### Goal of the exercise
Copy out the passage on spatial prefixes and applicatives below word for word, in full.

Given text Start Marker

In (1a), the spatial prefix specifies the internal spatial configuration of the O-participant resulting from the action denoted by the verb; the fish ended up being cut into separate pieces rather than showing cuts but still being in one piece. The prefix does not affect the valency of the verb, which remains transitive. In (1b), by contrast, it introduces a Source argument to the clause (viz. accusative-marked abuela-ta ‘grandmother’), and thus turns a transitive root into a ditransitive stem. In addition to general spatial markers like the spatial prefixes in Harakmbut, applicative uses have also been recently attested for directionals (e.g. in Nilotic languages, see Payne (2021)), associated motion markers (e.g. in Tungusic languages, see Pakendorf & Stoynova (2021)), and incorporated spatial nouns (e.g. in Northwest Caucasian languages, see Arkadiev (2021), Arkadiev et al. (2024)). Well-known spatial sources of applicatives include adpositions and adverbs that developed into so-called preverbs in ancient Indo-European languages, but also in present-day Germanic, Slavic and Baltic languages, where they appear as prefixes or particles (see Zúñiga et al. 2024).

Given text End Marker
Dataset extract Start Marker

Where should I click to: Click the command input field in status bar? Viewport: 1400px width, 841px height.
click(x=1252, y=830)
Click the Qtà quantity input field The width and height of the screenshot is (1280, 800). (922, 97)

Dataset extract End Marker
Dataset extract Start Marker

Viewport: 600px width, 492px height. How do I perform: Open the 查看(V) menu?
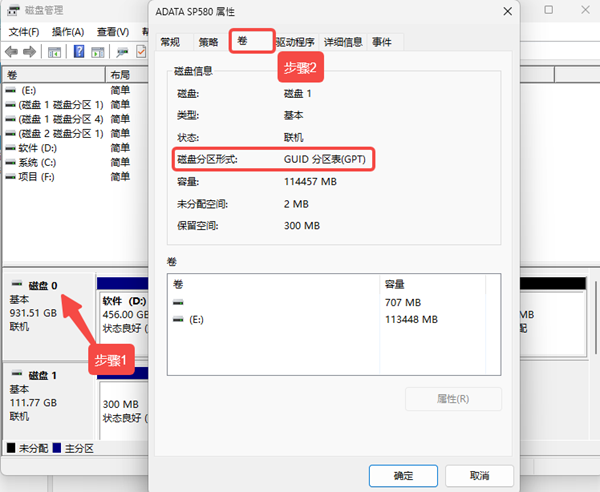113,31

Dataset extract End Marker

### Expected answer
In (1a), the spatial prefix specifies the internal spatial configuration of the O-participant resulting from the action denoted by the verb; the fish ended up being cut into separate pieces rather than showing cuts but still being in one piece. The prefix does not affect the valency of the verb, which remains transitive. In (1b), by contrast, it introduces a Source argument to the clause (viz. accusative-marked abuela-ta ‘grandmother’), and thus turns a transitive root into a ditransitive stem. In addition to general spatial markers like the spatial prefixes in Harakmbut, applicative uses have also been recently attested for directionals (e.g. in Nilotic languages, see Payne (2021)), associated motion markers (e.g. in Tungusic languages, see Pakendorf & Stoynova (2021)), and incorporated spatial nouns (e.g. in Northwest Caucasian languages, see Arkadiev (2021), Arkadiev et al. (2024)). Well-known spatial sources of applicatives include adpositions and adverbs that developed into so-called preverbs in ancient Indo-European languages, but also in present-day Germanic, Slavic and Baltic languages, where they appear as prefixes or particles (see Zúñiga et al. 2024).